The Wall Street Journal reports:
Mo, a U.S. citizen whose full name is under seal, left New York City in the summer of 2014 to join Islamic State in Syria.
Mo, now 28 years old, quickly became disillusioned, he says now. Four months in, he sent an email to the Federal Bureau of Investigation. “Please help me get home,” he wrote, according to court documents. “I’m fed up with this evil."
Authorities in November 2014 deported Mo back to Brooklyn, where he pleaded guilty to two terrorism charges. He told the FBI that he acted as a building guard for Islamic State and taught other recruits how to use computer software.
Since then, Mo’s work with the U.S. government has included an unusual form of cooperation: conducting an intervention with a 15-year-old boy from Brooklyn who was posting tweets that appeared to support violence and Islamic State, also known as ISIS. The intervention so far has successfully dissuaded the teenager from joining the terrorist group.
It turns out that the Justice Department program is intended to reduce the sentences of U.S. terror supporters:
Under the new initiative, Brooklyn federal prosecutors will also use more discretion before charging someone with providing “material support” to terrorists, a broad violation that carries a maximum of 20 years in prison. Prosecutors may try to arrest some individuals on a lesser charge without the terrorism stigma, such as wire fraud.

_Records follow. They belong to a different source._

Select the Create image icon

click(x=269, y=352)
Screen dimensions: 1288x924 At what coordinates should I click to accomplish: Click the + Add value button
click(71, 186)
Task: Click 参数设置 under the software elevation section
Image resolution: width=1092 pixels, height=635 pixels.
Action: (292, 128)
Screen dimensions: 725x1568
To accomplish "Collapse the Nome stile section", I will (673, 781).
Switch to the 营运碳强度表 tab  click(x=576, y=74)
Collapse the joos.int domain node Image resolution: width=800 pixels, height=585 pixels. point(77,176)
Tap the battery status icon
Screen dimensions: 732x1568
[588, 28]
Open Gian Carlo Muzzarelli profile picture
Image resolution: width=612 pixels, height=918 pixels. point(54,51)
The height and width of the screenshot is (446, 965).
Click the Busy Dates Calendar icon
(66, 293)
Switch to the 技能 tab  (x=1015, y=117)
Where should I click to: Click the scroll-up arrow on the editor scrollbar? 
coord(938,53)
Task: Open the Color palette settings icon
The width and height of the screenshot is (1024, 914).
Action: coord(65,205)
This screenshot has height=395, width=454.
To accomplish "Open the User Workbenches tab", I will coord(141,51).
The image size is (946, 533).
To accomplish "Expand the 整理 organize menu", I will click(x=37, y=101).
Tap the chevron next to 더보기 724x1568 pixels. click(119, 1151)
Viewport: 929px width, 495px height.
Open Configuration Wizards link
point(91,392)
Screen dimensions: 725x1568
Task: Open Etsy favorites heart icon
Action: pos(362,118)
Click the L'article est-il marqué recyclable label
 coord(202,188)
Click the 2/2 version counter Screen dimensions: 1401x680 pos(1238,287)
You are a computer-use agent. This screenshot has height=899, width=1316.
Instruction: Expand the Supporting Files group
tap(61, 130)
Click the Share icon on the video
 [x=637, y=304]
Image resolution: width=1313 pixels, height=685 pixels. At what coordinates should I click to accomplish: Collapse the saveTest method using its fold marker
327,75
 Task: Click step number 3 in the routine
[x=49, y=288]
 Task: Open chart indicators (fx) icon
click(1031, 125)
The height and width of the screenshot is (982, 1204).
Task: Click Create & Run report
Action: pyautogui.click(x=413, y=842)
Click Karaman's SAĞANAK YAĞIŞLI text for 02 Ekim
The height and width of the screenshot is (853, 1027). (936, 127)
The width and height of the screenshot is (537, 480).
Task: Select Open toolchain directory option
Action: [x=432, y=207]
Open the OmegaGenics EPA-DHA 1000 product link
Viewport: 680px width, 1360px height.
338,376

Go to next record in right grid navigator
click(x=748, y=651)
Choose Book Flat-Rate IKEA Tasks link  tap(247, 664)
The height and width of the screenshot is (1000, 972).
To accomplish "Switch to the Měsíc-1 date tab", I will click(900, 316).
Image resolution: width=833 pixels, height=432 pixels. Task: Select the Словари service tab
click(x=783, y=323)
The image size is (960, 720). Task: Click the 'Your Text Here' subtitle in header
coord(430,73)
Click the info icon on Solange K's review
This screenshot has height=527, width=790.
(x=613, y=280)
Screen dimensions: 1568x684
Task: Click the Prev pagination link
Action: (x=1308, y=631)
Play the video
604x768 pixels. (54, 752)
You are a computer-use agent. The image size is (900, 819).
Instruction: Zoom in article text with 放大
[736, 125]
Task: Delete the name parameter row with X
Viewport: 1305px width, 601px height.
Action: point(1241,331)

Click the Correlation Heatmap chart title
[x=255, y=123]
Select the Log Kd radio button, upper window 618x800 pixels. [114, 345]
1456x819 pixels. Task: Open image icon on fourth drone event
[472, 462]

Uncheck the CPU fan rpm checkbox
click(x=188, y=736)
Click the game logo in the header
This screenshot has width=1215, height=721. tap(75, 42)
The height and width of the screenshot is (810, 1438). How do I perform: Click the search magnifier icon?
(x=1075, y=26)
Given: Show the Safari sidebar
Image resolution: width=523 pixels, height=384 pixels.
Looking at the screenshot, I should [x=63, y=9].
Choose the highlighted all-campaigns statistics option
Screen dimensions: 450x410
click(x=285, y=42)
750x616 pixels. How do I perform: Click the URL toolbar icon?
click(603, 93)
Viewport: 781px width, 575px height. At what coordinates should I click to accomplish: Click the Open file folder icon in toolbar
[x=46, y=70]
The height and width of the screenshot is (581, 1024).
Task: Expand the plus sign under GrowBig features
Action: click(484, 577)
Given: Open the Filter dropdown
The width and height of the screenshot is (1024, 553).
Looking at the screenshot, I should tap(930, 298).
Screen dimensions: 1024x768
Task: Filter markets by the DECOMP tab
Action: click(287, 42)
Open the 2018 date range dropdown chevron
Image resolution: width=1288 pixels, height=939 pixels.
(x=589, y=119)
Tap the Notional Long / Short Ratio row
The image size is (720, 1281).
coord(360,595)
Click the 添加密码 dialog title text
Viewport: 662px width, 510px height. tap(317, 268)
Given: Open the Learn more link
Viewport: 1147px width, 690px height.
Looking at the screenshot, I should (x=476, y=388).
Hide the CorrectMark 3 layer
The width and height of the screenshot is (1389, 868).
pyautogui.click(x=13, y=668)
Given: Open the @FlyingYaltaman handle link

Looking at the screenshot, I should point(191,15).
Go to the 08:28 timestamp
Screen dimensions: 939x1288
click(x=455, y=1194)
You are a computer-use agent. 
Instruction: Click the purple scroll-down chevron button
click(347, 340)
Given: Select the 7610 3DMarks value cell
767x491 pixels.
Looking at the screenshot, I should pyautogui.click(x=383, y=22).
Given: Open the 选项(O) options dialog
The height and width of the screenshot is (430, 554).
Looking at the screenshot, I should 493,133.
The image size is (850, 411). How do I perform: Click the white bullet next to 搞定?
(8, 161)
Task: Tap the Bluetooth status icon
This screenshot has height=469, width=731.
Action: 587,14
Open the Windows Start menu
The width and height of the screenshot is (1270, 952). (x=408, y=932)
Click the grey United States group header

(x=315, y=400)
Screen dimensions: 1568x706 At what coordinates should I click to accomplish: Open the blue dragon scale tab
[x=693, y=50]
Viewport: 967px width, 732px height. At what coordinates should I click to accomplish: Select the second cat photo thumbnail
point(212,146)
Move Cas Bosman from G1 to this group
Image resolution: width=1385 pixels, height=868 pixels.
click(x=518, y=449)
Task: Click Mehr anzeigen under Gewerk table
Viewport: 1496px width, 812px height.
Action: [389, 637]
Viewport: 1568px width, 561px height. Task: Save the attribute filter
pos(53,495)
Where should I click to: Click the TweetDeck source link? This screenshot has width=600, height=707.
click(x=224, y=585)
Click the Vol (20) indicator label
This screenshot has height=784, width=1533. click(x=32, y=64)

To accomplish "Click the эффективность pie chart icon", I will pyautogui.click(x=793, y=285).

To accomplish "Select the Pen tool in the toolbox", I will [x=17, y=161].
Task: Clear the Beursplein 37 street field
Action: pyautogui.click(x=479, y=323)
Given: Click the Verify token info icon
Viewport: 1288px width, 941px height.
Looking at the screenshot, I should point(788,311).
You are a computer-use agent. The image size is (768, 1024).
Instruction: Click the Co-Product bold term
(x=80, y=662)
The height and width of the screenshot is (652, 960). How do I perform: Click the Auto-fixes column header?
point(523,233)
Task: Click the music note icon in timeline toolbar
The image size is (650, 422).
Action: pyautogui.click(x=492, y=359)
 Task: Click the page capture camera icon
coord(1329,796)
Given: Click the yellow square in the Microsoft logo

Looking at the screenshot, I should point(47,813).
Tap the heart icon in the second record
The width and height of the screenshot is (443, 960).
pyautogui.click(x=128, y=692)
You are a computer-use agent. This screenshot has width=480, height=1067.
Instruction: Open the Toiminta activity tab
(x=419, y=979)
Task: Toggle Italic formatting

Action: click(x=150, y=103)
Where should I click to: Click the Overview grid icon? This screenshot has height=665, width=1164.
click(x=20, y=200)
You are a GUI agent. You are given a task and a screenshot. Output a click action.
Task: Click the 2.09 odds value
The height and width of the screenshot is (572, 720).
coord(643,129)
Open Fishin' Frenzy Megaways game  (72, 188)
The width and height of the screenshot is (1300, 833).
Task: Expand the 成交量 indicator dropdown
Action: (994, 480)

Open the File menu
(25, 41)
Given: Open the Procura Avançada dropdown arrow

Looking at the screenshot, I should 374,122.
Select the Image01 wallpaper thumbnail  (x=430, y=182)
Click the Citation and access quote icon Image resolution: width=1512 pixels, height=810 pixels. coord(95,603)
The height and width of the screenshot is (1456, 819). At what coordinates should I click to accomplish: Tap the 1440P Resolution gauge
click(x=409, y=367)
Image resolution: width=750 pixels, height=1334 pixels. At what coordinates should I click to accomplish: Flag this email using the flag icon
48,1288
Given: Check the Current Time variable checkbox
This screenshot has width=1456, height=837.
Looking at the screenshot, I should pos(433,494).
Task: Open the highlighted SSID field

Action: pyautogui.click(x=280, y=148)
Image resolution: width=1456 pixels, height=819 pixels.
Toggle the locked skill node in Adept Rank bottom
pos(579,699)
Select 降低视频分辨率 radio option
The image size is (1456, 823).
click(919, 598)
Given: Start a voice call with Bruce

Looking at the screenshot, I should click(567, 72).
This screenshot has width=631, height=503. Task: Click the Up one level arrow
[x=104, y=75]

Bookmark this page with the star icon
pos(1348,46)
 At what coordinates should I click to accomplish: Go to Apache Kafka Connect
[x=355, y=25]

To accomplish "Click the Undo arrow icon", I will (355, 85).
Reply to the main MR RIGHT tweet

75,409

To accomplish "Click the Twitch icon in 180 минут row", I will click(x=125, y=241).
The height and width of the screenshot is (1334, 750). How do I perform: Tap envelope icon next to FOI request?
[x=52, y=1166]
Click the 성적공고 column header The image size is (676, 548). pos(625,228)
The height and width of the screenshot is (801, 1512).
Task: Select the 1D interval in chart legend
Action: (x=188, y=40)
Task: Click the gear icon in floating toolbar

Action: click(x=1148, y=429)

For suspects already in custody, prosecutors will give more consideration to a shorter prison sentence in exchange for a longer period of supervised release that includes counseling or treatment.
There's certainly no reason to question the motives of federal prosecutors backing this program, but there is evidence that calls into question their judgment.
The plaintive story of the former Columbia University student came to light last June when he was interviewed by Richard Engel of NBC News.